In the fall of 2021, 39-year-old Krista Lehman quit her job as a program assistant at a Vancouver post-secondary institution to take a mental health break and pursue other career options.
When it came to her defined benefit pension plan, her employer’s human resources department provided her with a package that offered her the choice of taking the commuted value of her pension — a lump sum based on a calculation of what the future pension is worth now — or keeping the money in her pension plan until 2047, when she would start receiving monthly payments.
“I was shocked at how much money I had,” Lehman said. “I had never had this amount of money in my bank account before.”
For millennials who haven’t yet had a chance to invest outside of mandatory employee pension contributions, figuring out what to do with a pension plan after leaving a job can be daunting.
In Lehman’s case, she felt having autonomy over how to invest her money was more attractive than leaving it with her former employer.
“I wanted to more of an active participant in my savings and in my retirement planning than I had in the past, so this felt like an opportunity to do that,” she said.
“I also wanted to make ethical decisions about where my money sits.”
Lehman took the full commuted value, putting nearly 50 per cent in a Locked-In Retirement Account (LIRA), approximately 33 per cent in a Registered Retirement Savings Account, and cashed out the other 17 per cent to handle current expenses, like a new computer.
Each employee will get their own set of choices when they leave a job, and those choices will differ even further depending on whether they have a defined benefit pension plan or a defined contribution plan, said Liz Schieck, certified financial planner at the New School of Finance in Toronto.
Deciding what exactly to do with a pension can be overwhelming, Schieck added, which is why she recommends clients take some time to think it through and seek the advice of an unbiased financial planner if possible.
When it comes to defined benefit pension plans, Schieck sees clients most commonly decide between leaving the pension with their employer, transferring it to their new employer’s pension plan or taking the pension and investing it elsewhere.

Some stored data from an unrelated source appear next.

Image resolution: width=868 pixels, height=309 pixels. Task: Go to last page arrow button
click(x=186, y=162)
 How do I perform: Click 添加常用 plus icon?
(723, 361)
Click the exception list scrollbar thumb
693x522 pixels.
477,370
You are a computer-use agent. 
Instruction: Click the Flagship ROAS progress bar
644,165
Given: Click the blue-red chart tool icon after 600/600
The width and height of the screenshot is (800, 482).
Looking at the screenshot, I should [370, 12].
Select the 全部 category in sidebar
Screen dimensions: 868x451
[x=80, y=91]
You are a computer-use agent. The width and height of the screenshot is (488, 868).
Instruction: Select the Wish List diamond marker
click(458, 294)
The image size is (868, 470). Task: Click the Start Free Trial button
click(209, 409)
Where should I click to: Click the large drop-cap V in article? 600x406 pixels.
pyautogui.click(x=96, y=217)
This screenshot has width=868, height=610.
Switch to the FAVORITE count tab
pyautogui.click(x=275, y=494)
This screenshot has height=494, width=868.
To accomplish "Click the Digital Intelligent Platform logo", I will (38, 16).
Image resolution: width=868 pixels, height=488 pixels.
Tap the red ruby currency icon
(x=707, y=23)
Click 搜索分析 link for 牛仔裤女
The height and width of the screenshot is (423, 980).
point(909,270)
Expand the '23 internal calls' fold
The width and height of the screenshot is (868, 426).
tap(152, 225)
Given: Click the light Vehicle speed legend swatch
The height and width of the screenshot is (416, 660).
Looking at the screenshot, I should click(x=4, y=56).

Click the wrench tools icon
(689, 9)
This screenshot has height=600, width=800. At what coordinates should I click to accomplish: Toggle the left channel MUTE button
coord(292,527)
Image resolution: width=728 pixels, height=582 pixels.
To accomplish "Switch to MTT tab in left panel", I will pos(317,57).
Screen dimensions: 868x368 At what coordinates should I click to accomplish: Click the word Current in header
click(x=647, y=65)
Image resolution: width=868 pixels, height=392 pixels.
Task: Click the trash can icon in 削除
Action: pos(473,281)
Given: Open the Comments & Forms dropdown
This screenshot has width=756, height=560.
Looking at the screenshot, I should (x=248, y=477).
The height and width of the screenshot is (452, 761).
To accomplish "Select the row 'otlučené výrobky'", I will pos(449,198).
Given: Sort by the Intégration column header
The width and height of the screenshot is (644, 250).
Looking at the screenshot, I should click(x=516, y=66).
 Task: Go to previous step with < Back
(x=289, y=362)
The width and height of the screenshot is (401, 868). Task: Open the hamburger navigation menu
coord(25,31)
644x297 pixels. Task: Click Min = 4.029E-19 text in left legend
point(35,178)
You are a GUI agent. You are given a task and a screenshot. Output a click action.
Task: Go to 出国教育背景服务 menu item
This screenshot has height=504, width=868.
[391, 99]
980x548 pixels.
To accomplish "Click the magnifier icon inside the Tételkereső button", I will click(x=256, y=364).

In this situation, it comes down to confidence and comfort levels. “Some individuals might feel more averse to investing it in the market themselves, while others might feel less confidence in a pension,” Schieck said
In the latter case, those in their 20s and 30s might not feel confident that a company is going to continue to exist when they retire and throughout that retirement.
For those that decide to take the pension with them, putting that money into a LIRA, and any remaining money into an RRSP if you have available room, means that it won’t count as taxable income. However, if you don’t put remaining funds, outside of a LIRA, in an RRSP, you’ll get a check and that money will be taxed, Schieck said.
If someone is weighed down by student debt, that money can make a big difference in helping to pay it off.
But the decision of whether to put it in an RRSP or take the tax hit is not one-size-fits all, Schieck said.
“It depends on what tax rate you’re going to pay, what tax bracket you’re in, what debt you have, what’s the interest rate on, and what other savings capacity you will have going forward. This is why it’s great to get advice.”
When it comes to a defined contribution plan, the decision can sometimes be simpler because there are less choices. The defined contribution plan already acts as an investment account, Schieck said. There’s a set amount of money that you can either keep in the plan or invest in a locked-in account elsewhere. There’s also an option to buy an annuity, but they’re a much less popular route.
When quitting a job with a defined contribution plan, the decision about whether to take the pension with you is dependent upon what products you want to invest in and where, Shieck said.
For example, those that take the pension with them might feel more comfortable keeping their investments at their own bank, or want to be more selective about their investments, like Lehman, who wanted to ensure her investments are ethical.